Methods: To ensure that analyses were conducted on microbes most closely associated with plants, we extracted DNA from well-washed plant organs whose microbial biofilms were revealed with scanning electron microscopy. To assess the benefits of longer sequences for taxonomic and gene classifications, results of analyses performed using contigs were compared with those obtained with unassembled reads. We employed methods widely used to estimate genomic coverage of single taxa for genomic analysis to infer relative abundances of taxa and functional genes.

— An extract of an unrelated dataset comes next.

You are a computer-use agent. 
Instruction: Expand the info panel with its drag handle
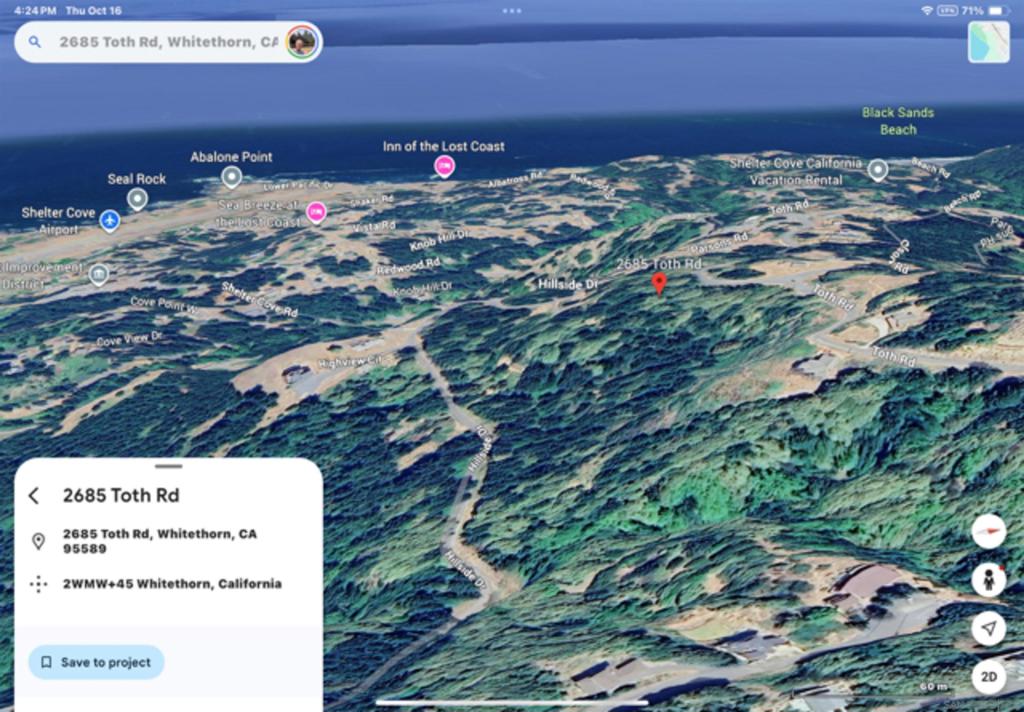pos(169,466)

Key Results: Key functional bacterial genera (e.g. Hydrogenophaga, Sulfuritalea and Rhodoferax) inferred from taxonomic and functional gene analysis of contigs - but not unassembled reads - to occur on surfaces of (or within) plants at relatively high abundance (>50× genomic coverage) indicated roles in nitrogen, sulfur and other mineral cycling processes. Comparison between sites revealed impacts on biogeochemical functions, e.g. reduced levels of the nifH gene marker under disturbance. Vanadium nitrogenases were more important than molybdenum nitrogenases, indicated by both functional genes and taxa such as Rhodomicrobium and Phaeospirillum inferred from contigs but not unassembled reads.

Conclusions: Our contig-based metagenomic analyses revealed that microbes performing key wetland biogeochemical functions occur as tightly adherent biofilms on the plant body, not just in water or sediments, and that disturbance reduces such functions, providing arguments for conservation efforts.